*EXTRACTED TEXT*
A DEVIL’S BARGAIN
COMING SPRING 2026 | Grand Central Publishing
August 9 and 10, 1969: The Manson murders set off a frenzied and grim race for a literary blood-prize unlike any other.
Blume’s new book documents the writers – some famous, like Joan Didion and Truman Capote, and others unknown – who vied to create definitive accounts of the Manson saga, the dangers they faced, and the prices they paid.
A Devil’s Bargain also explores the Manson murders' impact on and acceleration of America’s obsession with true crime.
• • •
A CONVERSATION ABOUT A DEVIL’S BARGAIN BETWEEN
NEW YORKER WRITER ADAM GOPNIK and LESLEY BLUME
ADAM GOPNIK: Give me a broad sense of what A Devil’s Bargain will be. I’m fascinated to know how this new book – this study of Joan Didion particularly and the press more broadly during this horrific and epoch-marking time – what you intend to do with it, and how it relates to your previous books.
LESLEY BLUME: A Devil’s Bargain seems like it would be a departure from my books on Hemingway and Hersey, that the material is more mainstream and commercial. I think this is largely because of how the Manson saga has been treated by studies and in popular culture over the last few decades. But for me, it’s a book of serious intent, in terms of looking at this critical, disturbing moment in America’s media and literary history – and also in how it looks at the private ambitions of the writers and reporters who attempted to leverage historic, landmark literary works from the Manson murders.

*SUPPLIED ENTRIES*
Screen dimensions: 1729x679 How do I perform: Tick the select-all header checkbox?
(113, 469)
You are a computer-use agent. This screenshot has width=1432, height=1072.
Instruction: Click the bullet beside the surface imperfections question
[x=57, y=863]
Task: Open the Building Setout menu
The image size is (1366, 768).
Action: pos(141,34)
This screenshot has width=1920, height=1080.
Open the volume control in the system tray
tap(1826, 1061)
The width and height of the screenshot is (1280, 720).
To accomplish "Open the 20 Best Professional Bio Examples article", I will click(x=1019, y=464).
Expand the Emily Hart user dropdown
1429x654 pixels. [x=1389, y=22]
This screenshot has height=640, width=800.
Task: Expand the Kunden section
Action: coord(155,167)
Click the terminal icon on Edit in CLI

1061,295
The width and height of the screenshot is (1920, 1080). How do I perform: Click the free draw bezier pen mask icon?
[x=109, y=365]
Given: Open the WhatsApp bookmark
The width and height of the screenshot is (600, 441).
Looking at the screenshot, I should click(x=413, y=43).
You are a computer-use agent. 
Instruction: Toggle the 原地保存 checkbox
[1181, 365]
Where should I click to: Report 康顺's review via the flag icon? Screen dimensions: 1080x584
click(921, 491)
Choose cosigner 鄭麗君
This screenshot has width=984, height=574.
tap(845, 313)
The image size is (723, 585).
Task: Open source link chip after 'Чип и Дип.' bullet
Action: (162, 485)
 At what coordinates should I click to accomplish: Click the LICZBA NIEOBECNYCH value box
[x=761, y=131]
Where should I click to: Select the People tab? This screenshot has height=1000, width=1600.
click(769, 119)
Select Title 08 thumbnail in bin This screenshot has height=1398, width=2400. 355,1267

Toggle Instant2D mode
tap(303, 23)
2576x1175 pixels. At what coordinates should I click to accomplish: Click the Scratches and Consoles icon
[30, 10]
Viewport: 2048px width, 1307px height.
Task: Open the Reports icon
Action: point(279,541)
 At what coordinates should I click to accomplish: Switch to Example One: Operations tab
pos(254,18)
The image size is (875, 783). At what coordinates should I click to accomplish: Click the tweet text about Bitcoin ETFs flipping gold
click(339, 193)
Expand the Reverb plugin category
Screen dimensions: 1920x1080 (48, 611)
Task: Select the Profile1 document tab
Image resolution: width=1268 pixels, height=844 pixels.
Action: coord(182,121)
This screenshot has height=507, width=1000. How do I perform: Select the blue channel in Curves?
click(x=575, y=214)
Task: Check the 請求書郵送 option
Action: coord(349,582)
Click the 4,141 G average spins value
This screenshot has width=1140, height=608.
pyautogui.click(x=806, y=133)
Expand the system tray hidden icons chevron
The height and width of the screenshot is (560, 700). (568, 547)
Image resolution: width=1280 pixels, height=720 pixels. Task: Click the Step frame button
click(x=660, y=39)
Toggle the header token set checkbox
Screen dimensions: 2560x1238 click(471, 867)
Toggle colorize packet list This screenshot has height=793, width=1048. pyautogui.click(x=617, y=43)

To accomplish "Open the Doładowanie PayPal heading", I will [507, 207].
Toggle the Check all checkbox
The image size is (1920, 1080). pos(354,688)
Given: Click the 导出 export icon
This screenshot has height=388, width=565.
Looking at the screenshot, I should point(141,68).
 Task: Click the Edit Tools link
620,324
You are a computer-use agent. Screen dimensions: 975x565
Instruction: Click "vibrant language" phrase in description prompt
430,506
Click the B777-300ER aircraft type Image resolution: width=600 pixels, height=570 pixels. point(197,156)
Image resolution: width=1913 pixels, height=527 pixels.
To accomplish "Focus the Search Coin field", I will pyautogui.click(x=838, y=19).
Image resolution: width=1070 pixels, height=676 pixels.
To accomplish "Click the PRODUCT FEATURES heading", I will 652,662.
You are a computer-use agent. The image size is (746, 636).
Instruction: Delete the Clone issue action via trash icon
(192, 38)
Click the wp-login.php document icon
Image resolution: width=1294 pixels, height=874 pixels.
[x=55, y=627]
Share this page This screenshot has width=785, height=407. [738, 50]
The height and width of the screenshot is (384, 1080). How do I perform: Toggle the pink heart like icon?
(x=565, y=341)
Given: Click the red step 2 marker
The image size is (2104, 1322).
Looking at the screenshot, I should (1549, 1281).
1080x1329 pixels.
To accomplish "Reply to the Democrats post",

*GIVEN INSTRUCTION 1*
List every person the page about the book A Devil's Bargain mentions by name.
*GIVEN INSTRUCTION 2*
Answer these questions from the page about the book A Devil's Bargain:
(a) Which company is publishing the book?
(b) On what dates did the Manson murders take place?
(c) What publication does Adam Gopnik write for?
*GIVEN INSTRUCTION 3*
Pick up the conversation about the book A Devil's Bargain after its last sentence and carry it further.

*FINAL RESULT 1*
Joan Didion, Truman Capote, Adam Gopnik, Lesley Blume, Hemingway, Hersey, Manson

*FINAL RESULT 2*
(a) Grand Central Publishing
(b) August 9 and 10, 1969
(c) The New Yorker

*FINAL RESULT 3*
The broad strokes of the narrative being investigated in A Devil’s Bargain: the Manson murders take place in 1969. Truman Capote’s In Cold Blood on the 1959 Clutter murders had come out as a serial in the New Yorker four years earlier, and then as an internationally bestselling book, and quite remade the literary landscape. It also elevated what we now call true crime to a high literary level that that genre hadn’t enjoyed before. True crime had often been a very lucrative genre in the past, but after In Cold Blood, it could be high art too. So, Capote’s work signaled that now there were substantial literary prizes to be gained from covering such subjects, and he also happened to help make it more commercially lucrative than ever.
When the Manson murders took place, the immediate international public and media reaction to, and obsession with the murders, in part because of their brutality and in part because of the status of some of the victims –
GOPNIK: – the celebrity of those killed.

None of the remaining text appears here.